What you should do - Count the lines in the records below that contain the word "coordinates", matching case exactly, and reply with the number alone.

Given records -

[Start]

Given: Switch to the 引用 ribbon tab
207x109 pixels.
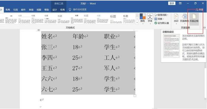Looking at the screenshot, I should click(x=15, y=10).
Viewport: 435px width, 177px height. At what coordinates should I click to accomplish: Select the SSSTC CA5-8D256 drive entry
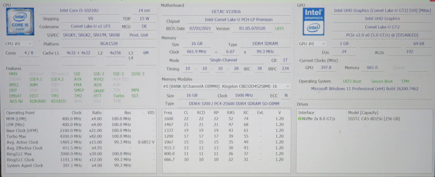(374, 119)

[End]
[Start]

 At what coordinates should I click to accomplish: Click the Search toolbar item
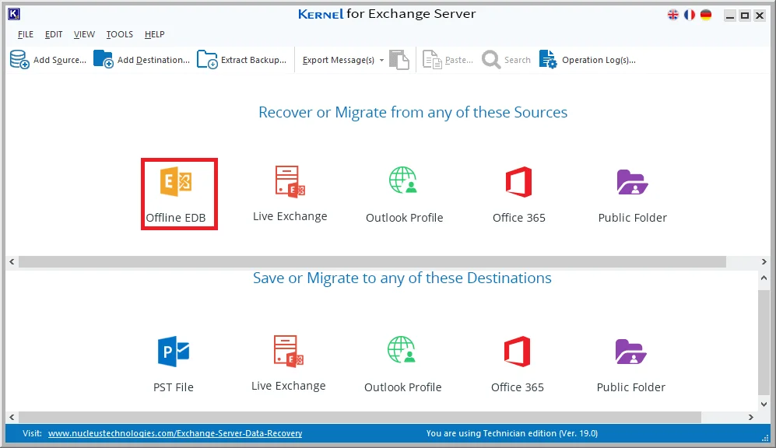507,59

[End]

Reply - 2